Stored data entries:
[Start of section]

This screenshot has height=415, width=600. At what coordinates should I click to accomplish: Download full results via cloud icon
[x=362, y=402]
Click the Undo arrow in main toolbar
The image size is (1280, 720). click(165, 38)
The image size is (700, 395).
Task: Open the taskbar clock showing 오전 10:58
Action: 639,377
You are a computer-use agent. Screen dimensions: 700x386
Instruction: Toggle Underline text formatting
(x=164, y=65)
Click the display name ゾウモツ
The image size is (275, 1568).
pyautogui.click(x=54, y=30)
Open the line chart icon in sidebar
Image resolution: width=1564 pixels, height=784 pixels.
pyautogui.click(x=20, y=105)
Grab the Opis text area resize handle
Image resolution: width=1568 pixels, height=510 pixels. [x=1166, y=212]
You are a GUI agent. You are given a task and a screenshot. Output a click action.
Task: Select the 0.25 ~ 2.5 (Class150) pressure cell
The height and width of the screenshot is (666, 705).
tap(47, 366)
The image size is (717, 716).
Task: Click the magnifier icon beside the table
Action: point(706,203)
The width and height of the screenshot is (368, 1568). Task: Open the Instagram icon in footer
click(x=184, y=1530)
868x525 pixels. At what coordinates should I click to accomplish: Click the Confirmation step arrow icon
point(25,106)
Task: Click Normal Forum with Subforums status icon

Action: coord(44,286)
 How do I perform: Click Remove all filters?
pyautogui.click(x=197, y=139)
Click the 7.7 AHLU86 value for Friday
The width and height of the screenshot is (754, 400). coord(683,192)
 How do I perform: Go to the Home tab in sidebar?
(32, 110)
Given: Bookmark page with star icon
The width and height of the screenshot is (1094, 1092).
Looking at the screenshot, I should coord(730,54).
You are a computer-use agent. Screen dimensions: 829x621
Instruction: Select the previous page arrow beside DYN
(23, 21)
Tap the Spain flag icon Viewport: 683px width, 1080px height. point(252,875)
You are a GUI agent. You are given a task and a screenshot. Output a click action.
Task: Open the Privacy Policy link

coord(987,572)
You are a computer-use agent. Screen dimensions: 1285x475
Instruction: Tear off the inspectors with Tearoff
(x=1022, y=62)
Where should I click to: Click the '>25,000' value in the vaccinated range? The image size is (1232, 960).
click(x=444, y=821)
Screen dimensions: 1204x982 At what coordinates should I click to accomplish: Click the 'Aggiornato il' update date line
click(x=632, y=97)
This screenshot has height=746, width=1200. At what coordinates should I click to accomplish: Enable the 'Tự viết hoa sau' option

[End of section]

How to complete this task:
Without any change, reproduce the data in full.

Problem solution:
This screenshot has height=415, width=600. At what coordinates should I click to accomplish: Download full results via cloud icon
[x=362, y=402]
Click the Undo arrow in main toolbar
The image size is (1280, 720). click(165, 38)
The image size is (700, 395).
Task: Open the taskbar clock showing 오전 10:58
Action: 639,377
You are a computer-use agent. Screen dimensions: 700x386
Instruction: Toggle Underline text formatting
(x=164, y=65)
Click the display name ゾウモツ
The image size is (275, 1568).
pyautogui.click(x=54, y=30)
Open the line chart icon in sidebar
Image resolution: width=1564 pixels, height=784 pixels.
pyautogui.click(x=20, y=105)
Grab the Opis text area resize handle
Image resolution: width=1568 pixels, height=510 pixels. [x=1166, y=212]
You are a GUI agent. You are given a task and a screenshot. Output a click action.
Task: Select the 0.25 ~ 2.5 (Class150) pressure cell
The height and width of the screenshot is (666, 705).
tap(47, 366)
The image size is (717, 716).
Task: Click the magnifier icon beside the table
Action: point(706,203)
The width and height of the screenshot is (368, 1568). Task: Open the Instagram icon in footer
click(x=184, y=1530)
868x525 pixels. At what coordinates should I click to accomplish: Click the Confirmation step arrow icon
point(25,106)
Task: Click Normal Forum with Subforums status icon

Action: coord(44,286)
 How do I perform: Click Remove all filters?
pyautogui.click(x=197, y=139)
Click the 7.7 AHLU86 value for Friday
The width and height of the screenshot is (754, 400). coord(683,192)
 How do I perform: Go to the Home tab in sidebar?
(32, 110)
Given: Bookmark page with star icon
The width and height of the screenshot is (1094, 1092).
Looking at the screenshot, I should coord(730,54).
You are a computer-use agent. Screen dimensions: 829x621
Instruction: Select the previous page arrow beside DYN
(23, 21)
Tap the Spain flag icon Viewport: 683px width, 1080px height. point(252,875)
You are a GUI agent. You are given a task and a screenshot. Output a click action.
Task: Open the Privacy Policy link

coord(987,572)
You are a computer-use agent. Screen dimensions: 1285x475
Instruction: Tear off the inspectors with Tearoff
(x=1022, y=62)
Where should I click to: Click the '>25,000' value in the vaccinated range? The image size is (1232, 960).
click(x=444, y=821)
Screen dimensions: 1204x982 At what coordinates should I click to accomplish: Click the 'Aggiornato il' update date line
click(x=632, y=97)
This screenshot has height=746, width=1200. At what coordinates should I click to accomplish: Enable the 'Tự viết hoa sau' option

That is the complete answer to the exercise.